▸ Document passage:
--- begin ---

# General > Reunions >  Was Wick High Intake of 1981 that bad???

## crustyroll

Me and Julia were chatting about the intake of 1981 in Wick High School and have noticed that there have never been any threads started about a reunion. Now I'm wondering were we all really such a bad bunch that no one wants to meet up again  ::  

It would be nice to know what some of the others are doing and how we've changed over the years.  I regularly see quite a few of the boys/girls that I went to school with and I have to say I don't think we're fairing too badly  ::

----------


## macc

Well Crusty roll, there is a few I wouldn't ever want to set eyes on again and the others I see whenever I can.  I stay in touch with a lot of my classmates but must say that we did have a lot of bullying in our year, didn't we?

--- end ---

▸ Job:
Sum up the forum thread about a Wick High reunion in two sentences. The data after this has nothing to do with the work here.

▸ Given material:
--- begin ---

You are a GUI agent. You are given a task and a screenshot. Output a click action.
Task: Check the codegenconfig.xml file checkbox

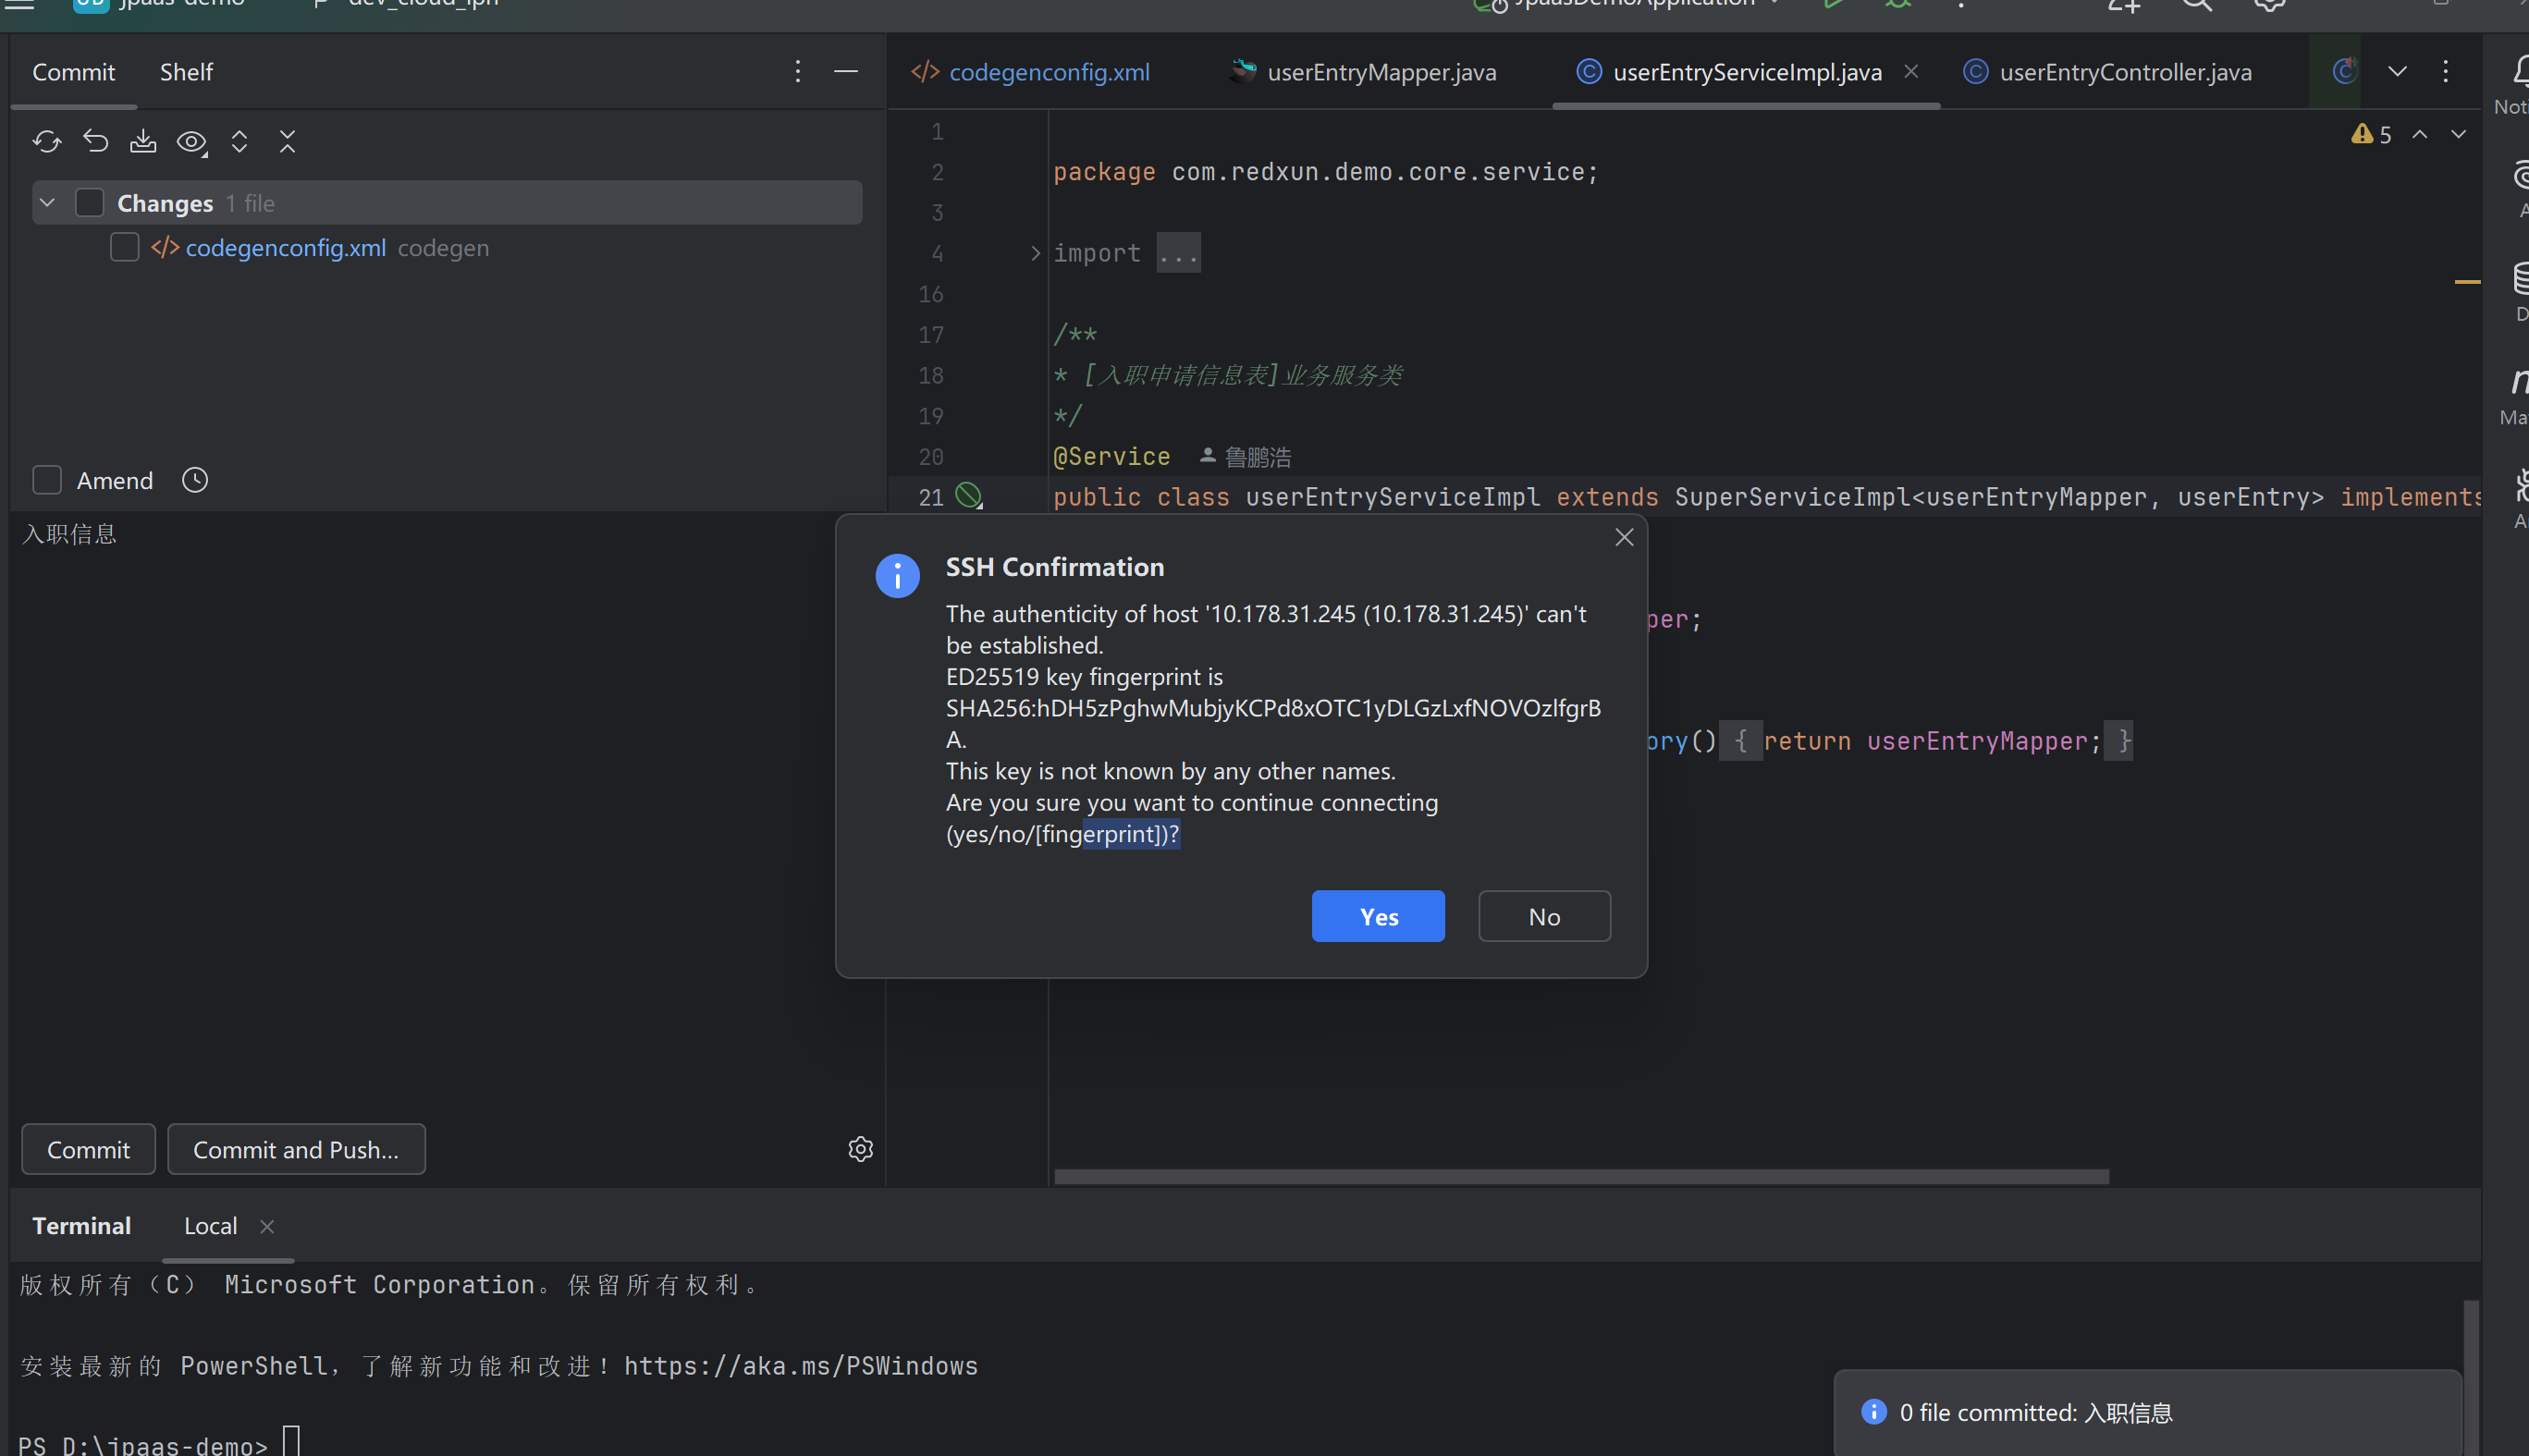tap(124, 248)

--- end ---

▸ Task result:
One poster points out that no one has ever started a reunion thread for the 1981 intake at Wick High School and wonders whether that year was such a bad bunch that nobody wants to meet up again. A second poster replies that there are a few classmates they never want to see again but many they stay in touch with, and recalls a lot of bullying in their year.